Spiny flathead
- Conservation status: Least Concern (IUCN 3.1)

Scientific classification
- Kingdom: Animalia
- Phylum: Chordata
- Class: Actinopterygii
- Order: Perciformes
- Family: Platycephalidae
- Genus: Kumococius Matsubara & Ochiai, 1955
- Species: K. rodericensis
- Binomial name: Kumococius rodericensis (G. Cuvier, 1829)
- Synonyms: Platycephalus rodericensis Cuvier, 1829 ; Suggrundus rodericensis (Cuvier, 1829) ; Platycephalus timoriensis Cuvier, 1829 ; Platycephalus sculptus Günther, 1880 ; Suggrundus sculptus (Günther, 1880) ; Insidiator detrusus D. S. Jordan & Seale, 1905 ; Kumococius detrusus (Jordan & Seale, 1905) ; Platycephalus bengalensis Rao, 1966 ; Suggrundus bengalensis (Rao, 1966) ;

= Spiny flathead =

- Authority: (G. Cuvier, 1829)
- Conservation status: LC
- Parent authority: Matsubara & Ochiai, 1955

Species of fish

The spiny flathead (Kumococius rodericensis), also known as the whitefin flathead or Bengal flathead, is a species of marine ray-finned fish belonging to the family Platycephalidae, the flatheads. It is found in the Indo-West Pacific region. This species is the only known member of its genus.

==Taxonomy==
The spiny flathead was first formally described as Platycephalus rodericensis in 1829 by the French zoologist Georges Cuvier with its type locality given as Réunion. In 1905 the American ichthyologists David Starr Jordan and Alvin Seale described a new species of flathead from Hong Kong, Insidiator detrusus, and in 1955 the Japanese ichthyologists Kiyomatsu Matsubara and Akira Ochiai placed this taxon in a new monotypic genus, Kumococia. Subsequently, Jordan and Seale's taxon has been recognised as a junior synonym of Cuvier's Platycephalus rodericensis although the genus Kumococia is still regarded as valid. This genus is classified within the family Playtcephalidae, the flatheads which the 5th edition of Fishes of the World classifies within the suborder Platycephaloidei in the order Scorpaeniformes. The genus name Kumocius is a latinisation of kumogochi, which translates as "cloud flathead", and is the Japanese name for this species and gochi or kochi is the name in Japanese for flatheads and dragonets. The specific name means "of Rodrigues", Rodrigues being an island in the Mascarenes, although Cuvier listed the type locality as being Réunion. another of the Mascarene Islands.

==Description==
The spiny flathead has an elongate, moderately flattened body with a large head, which can be a third of its standard length which is also flattened and which has a number of low, mainly spiny ridges. There is no ocular flap. The jaws are equipped with villiform teeth and there are two patches of vomerine teeth with thin tooth bands on the palatines. The preoperculum has three spines at its angle with the top spine being the longest and extends to or past the margin of the operculum and there is an accessory spine. This species has an obvious interopercular flap. The first dorsal fin contains 9 spines and has base almost the same length as that of the second dorsal fin. The first dorsal spine is very short and is joined to the second spine by a low membrane, and the following spines are much longer. The second dorsal fin has moderately long base and contains11 or 12 soft rays with the longest rays towards the front. The anal fin contains between 11 and 13 soft rays and has a similar shape to the second dorsal fin, is opposite it but has a slightly longer-base. The upper part of the caudal fin is truncate and the lower is rounded. The maximum published total length for this species is 25 cm. although 17 cm is more typical. This is a sandy or brownish fish, densely marked with small black spots and having 5 or so vague wide dark bands over the back and typically having a black spot on the first dorsal fin. The pectoral fins are dark brown with a pale centre. The pelvic fins are dark with a pale margin and the caudal fin is dusky with pale blotch close it its base.

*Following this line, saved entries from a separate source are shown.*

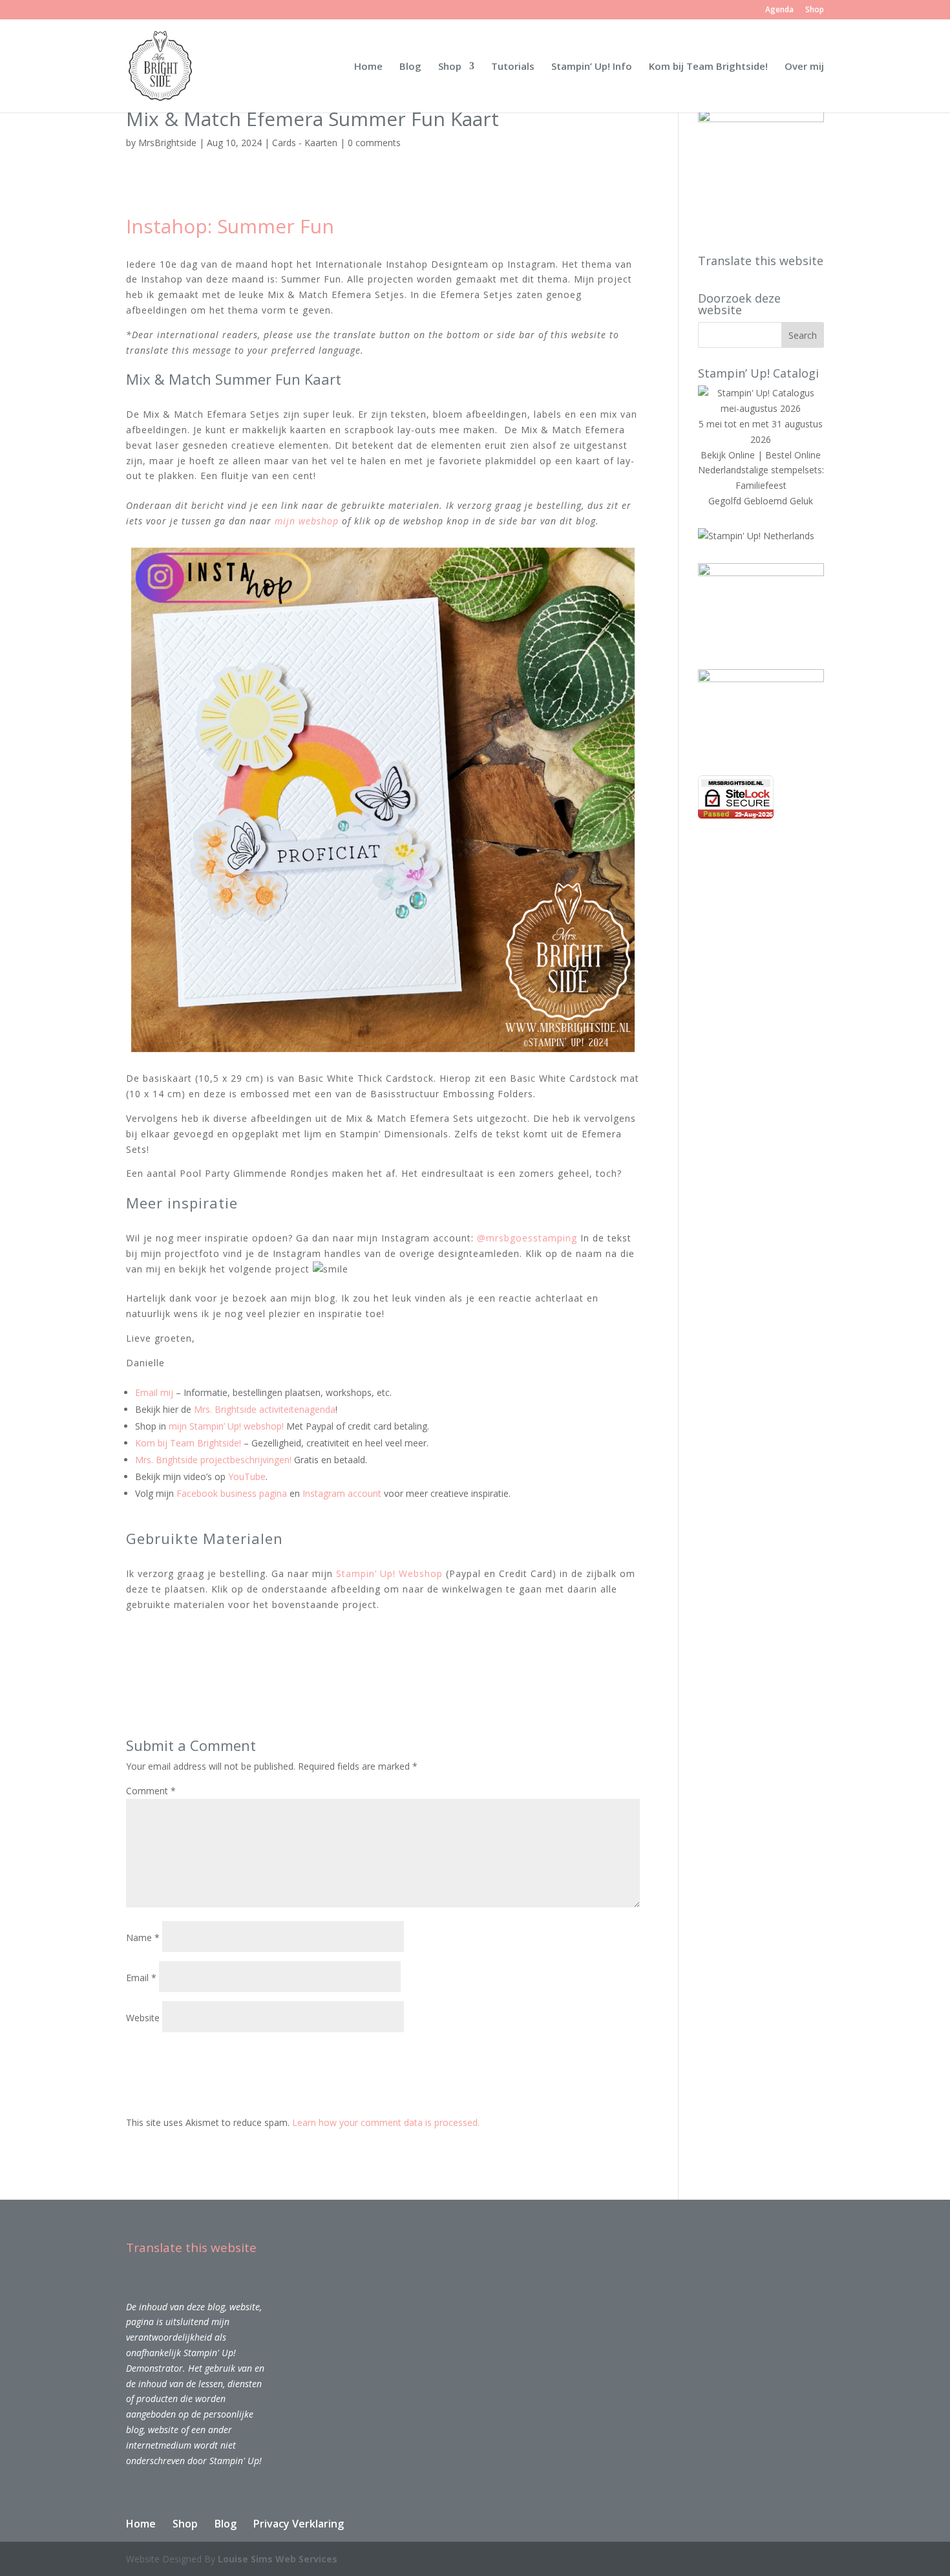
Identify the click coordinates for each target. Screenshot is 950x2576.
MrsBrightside (167, 142)
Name (143, 1937)
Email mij (154, 1392)
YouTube (247, 1476)
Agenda (779, 10)
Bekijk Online (728, 455)
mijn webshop (307, 521)
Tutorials (512, 66)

==Distribution and habitat==
The spiny flathead has a wide range in the Indo-West Pacific. It can be found from the Persian Gulf and Gulf of Oman south to the western Mascarenes and east to the Philippines, north to southern Japan, and south to northern Australia. In Australia it ranges from off Barrow Island in Western Australia to off Bowen, Queensland. It can be found at depths between 6 and 75 m, on sandy or muddy substrates on the continental shelf.

==Biology==
The spiny flathead is a protandrous hermaphrodite, the mature males change sex into females. There is external fertilisation of eggs and the eggs are broadcast, although they are embedded within a large, floating, gelatinous matrix.

==Fisheries==
Spiny flatheads are taken by trawl fisheries but often as bycatch.